THE RECORDS:
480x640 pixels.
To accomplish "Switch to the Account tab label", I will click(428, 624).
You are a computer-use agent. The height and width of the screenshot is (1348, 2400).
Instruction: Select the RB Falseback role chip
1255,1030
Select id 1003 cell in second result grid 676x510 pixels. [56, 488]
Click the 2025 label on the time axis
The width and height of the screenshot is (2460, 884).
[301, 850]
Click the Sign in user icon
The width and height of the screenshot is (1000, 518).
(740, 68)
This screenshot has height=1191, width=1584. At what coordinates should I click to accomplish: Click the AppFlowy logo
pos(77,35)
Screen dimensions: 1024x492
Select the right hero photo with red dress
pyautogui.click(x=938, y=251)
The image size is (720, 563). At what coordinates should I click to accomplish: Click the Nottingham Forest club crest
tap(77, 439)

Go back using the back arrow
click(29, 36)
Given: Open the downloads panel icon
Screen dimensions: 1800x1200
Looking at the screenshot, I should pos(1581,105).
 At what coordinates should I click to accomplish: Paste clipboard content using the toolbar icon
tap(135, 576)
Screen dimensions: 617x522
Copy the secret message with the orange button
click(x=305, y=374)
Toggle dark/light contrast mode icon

WHAT THE TASK REQUIRES: Copy every line of the listing above that contains the string "icon", matching case exactly.

ANSWER TO THIS TASK:
Click the Sign in user icon
Given: Open the downloads panel icon
 At what coordinates should I click to accomplish: Paste clipboard content using the toolbar icon
Toggle dark/light contrast mode icon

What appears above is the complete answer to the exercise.